Völlig außer Form

Fußball-WM Aus Brasilien werden reihenweise Videokolumnen gesendet, deren Inhalt und Aufmachung an die Grenze des guten Geschmacks reicht
Ausgabe 26/2014
Investigativjournalismus auf der Fähre by Harald Stenger: "Do you know Lukas Podolski? And Philipp Lahm? Bastian Schweinsteiger?"
Investigativjournalismus auf der Fähre by Harald Stenger: "Do you know Lukas Podolski? And Philipp Lahm? Bastian Schweinsteiger?"

Foto: Screenshot, spiegel.de

Berichterstattung über die Fußball-WM ist eine Königsdisziplin, da machte sich ZDF-Sportchef Dieter Gruschwitz Gedanken zum Unterschied zwischen Präpositionen: „Die Welt wird nicht nur nach, sondern auch auf Brasilien schauen.“ Schauen wollen auch kleinere, mobile Einheiten: Wie bereits vor zwei Jahren hat der DFB eine Art Kamerateam dabei (tv.dfb.de) und nicht nach, sondern auf Brasilien wurde auch Harald Stenger losgelassen: Der hessische Ex-DFB-Pressechef ist jetzt wieder so etwas wie ein Journalist, er videokolumniert für Spiegel Online. Für zeit.de meldet sich ein Webreporter von der Copacabana. Der Ton ist noch schlechter als die Einführung: „Zugegeben, es ist nicht so superausgefallen, sich aus Brasilien ausgerechnet von hier zu melden“, sagt Christian Spiller. Recht hat er.

Videokolumnen im deutschen Onlinejournalismus: Redakteure lesen vom Blatt, alles Mögliche wird von allen Möglichen erläutert. Gern mit der Kamera vom Stativ, die Bücherwand im Rücken. Meist sind die Beiträge eine Übertragung der Schriftform, ohne Mehrwert und ohne dass dem Bild ein eigenes Recht zukommen würde. Auch kennen die Kollegen ihre Technik nicht so genau, der Trip nach Brasilien ist ein Workshop in Kameraführung und Schnitt. Und ihre Formate wissen nicht recht, was sie erzählen wollen: Spiller redet am Strand gegen Brandung und fest installierte Kamera an, es geht um Dinge außerhalb des Bildrahmens: „Zum Beispiel hätte man das ganze Geld auch anders investieren können“ – linke Hand fährt aus, da liegen wohl Favelas. Kommt jetzt eine Grundsatzerörterung zum Thema Kommerz? Eine These? Recherche vor Ort? Nein.

In der Reihe mit dem irrigen Titel Studio Stenger (aus dem Studio kommt hier nichts) entpuppt sich Harald Stenger als entfernter Verwandter eines Osnabrückers, des größten Nussknackers der Welt nämlich. Hölzern sitzt Stenger, dem sprichwörtlichen deutschen Touristen furchterregend ähnlich, im gebügelten Kurzarmhemd in einer Kneipe und schaut auf das Brasilien-Spiel. Wenn er Jogi Löw trifft, wirkt es eitel und hohl.

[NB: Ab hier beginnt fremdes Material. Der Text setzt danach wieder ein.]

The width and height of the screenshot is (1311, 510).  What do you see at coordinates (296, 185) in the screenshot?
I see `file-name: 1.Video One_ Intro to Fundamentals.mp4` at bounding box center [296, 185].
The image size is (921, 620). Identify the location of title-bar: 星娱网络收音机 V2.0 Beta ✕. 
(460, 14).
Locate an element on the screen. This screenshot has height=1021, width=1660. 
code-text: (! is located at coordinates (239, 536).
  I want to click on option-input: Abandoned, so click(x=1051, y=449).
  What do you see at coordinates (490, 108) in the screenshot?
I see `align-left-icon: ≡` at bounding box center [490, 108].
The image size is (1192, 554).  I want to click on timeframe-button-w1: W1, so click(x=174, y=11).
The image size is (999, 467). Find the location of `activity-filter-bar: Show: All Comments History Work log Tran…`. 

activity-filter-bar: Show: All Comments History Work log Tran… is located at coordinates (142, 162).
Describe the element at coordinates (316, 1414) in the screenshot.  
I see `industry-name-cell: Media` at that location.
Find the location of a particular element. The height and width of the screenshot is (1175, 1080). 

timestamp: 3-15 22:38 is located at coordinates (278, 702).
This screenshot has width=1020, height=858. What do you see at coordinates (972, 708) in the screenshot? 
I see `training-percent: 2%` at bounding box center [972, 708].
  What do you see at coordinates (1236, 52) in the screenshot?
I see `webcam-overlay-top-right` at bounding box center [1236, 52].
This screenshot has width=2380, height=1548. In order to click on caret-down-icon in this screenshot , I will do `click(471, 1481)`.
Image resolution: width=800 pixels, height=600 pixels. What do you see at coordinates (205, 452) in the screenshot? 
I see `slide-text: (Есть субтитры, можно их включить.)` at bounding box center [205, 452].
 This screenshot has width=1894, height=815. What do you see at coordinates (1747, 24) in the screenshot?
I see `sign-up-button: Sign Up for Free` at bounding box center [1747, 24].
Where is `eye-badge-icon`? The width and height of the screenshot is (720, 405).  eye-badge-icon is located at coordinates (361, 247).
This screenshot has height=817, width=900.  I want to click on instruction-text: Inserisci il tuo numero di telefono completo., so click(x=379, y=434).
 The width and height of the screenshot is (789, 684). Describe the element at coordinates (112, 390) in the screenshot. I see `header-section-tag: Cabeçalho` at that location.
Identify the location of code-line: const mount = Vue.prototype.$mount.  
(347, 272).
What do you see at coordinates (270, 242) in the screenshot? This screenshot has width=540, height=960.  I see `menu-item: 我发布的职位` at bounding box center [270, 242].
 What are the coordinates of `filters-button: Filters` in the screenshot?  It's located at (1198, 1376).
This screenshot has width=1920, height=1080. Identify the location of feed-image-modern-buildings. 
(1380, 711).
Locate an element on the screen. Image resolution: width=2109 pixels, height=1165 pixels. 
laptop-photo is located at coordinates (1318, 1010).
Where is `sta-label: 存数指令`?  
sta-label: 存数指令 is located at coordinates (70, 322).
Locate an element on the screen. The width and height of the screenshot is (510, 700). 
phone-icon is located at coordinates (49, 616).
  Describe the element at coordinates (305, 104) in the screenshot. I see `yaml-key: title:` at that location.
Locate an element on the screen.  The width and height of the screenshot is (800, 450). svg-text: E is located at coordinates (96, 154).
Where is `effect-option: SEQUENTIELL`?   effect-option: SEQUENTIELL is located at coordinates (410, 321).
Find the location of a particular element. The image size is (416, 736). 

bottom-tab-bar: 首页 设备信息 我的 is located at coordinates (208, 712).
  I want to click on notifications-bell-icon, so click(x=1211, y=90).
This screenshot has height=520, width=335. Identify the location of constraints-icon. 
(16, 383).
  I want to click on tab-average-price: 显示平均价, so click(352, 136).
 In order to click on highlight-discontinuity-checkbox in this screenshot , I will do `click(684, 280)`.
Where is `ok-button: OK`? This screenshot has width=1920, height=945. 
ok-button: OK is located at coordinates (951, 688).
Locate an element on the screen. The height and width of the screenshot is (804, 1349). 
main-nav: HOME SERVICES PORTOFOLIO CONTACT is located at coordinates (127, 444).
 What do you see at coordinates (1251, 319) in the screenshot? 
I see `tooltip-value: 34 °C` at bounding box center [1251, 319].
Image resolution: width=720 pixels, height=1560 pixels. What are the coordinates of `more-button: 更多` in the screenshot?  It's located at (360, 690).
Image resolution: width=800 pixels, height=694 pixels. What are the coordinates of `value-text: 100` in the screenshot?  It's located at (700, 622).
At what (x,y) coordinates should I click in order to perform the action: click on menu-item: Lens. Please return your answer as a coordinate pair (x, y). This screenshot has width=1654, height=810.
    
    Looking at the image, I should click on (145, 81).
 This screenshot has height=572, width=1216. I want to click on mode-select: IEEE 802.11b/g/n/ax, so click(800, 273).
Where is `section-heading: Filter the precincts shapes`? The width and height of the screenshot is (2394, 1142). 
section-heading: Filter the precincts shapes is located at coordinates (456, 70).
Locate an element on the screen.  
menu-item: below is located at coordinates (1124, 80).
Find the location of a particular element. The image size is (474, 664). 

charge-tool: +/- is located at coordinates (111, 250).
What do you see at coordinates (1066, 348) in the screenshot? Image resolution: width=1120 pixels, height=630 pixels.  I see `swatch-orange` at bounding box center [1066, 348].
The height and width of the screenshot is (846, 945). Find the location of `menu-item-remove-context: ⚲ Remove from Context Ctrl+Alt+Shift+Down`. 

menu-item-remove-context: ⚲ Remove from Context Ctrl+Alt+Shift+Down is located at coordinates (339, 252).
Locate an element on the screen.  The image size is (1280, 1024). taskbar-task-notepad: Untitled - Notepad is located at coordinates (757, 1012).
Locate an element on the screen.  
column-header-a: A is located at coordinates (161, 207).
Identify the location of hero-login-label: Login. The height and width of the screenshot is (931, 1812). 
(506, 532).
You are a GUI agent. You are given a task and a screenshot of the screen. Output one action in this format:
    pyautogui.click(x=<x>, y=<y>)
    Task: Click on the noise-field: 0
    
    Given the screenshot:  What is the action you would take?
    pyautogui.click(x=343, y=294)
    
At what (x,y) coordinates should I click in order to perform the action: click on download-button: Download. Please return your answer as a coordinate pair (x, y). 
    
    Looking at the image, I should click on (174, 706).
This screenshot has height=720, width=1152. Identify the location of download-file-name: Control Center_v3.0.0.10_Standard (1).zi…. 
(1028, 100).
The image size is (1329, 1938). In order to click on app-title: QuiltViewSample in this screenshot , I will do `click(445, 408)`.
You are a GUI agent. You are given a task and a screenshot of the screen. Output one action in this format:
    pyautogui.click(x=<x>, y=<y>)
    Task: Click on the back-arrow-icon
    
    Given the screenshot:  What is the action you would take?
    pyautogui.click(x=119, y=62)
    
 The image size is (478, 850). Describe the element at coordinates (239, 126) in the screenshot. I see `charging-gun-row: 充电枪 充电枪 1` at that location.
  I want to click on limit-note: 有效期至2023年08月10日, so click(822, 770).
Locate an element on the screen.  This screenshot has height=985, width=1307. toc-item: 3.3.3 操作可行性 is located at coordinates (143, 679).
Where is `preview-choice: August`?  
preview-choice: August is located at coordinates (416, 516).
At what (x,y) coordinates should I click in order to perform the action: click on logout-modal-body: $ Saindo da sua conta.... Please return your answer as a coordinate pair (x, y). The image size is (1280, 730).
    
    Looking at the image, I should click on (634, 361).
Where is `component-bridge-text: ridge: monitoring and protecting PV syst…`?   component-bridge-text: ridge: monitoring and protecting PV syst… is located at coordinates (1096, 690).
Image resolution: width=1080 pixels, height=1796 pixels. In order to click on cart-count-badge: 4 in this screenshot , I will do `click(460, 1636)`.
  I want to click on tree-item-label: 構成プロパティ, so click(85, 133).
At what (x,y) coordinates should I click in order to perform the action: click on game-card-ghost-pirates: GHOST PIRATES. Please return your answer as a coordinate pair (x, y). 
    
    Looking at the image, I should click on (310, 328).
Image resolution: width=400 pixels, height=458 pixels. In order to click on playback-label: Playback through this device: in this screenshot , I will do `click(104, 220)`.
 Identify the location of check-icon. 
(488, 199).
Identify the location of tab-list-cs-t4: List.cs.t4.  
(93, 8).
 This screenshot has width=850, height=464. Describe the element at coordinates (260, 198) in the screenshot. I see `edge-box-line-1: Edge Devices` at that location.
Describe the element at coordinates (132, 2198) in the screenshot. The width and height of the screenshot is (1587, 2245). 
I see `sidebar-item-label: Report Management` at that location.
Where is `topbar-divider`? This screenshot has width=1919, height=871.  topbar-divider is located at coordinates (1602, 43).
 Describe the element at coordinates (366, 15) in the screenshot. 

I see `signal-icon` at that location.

Seine Brasilienreise ist eher Rentnertrip: Mit drei Bröckchen Portugiesisch hampelt er über die Fähre, fragt Spielernamen ab, reckt Daumen. Grafiken kommen aus der digitalen Steinzeit. Im Gespräch mit dem Ex-Profi Arne Friedrich sitzt er schön mit dem Rücken zur Straße, der Schnitt springt brav hin und her, auswendig gelernte Fragen immer im Bild, Antworten auch. Und so hören wir Autolärm, wenn wir auf Stenger blicken, das Licht zeigt an, dass sie nachgedreht wurden, eine Tonblende wäre fein. Arne Friedrich sagt, dass man eine Abwehr braucht. Nach dem Sieg der Nationalmannschaft über Portugal schnitt Stenger Worte aus einer Spanplatte aus: „Es. War. Eine. Echte. Teamleistung.“

Beim DFB gibt es eine Mischung aus vorproduzierten Spielerporträts und „Eindrücken“ zu Fahrstuhlmusik. Die Kamera zittert, allerlei Füße laufen durchs Bild, Bälle werden angenommen, soll wohl heißen: Training. Die Videos schließen keine Lücke, sie weisen auf eine hin. Das Bildmaterial ist PR, streng eingegrenzt zwischen Unvermögen und Schweigepflicht. Es soll zeigen: Wir sind dabei. So gesehen produziert der DFB offen das, worum die journalistisch gemeinten Kolumnen sich mühsam drücken: Eigen-PR. Die Onlinekolumnen berichten zwar nichts, sind aber auch da. Sie fuhren nach Brasilien, um ein bisschen zu schauen.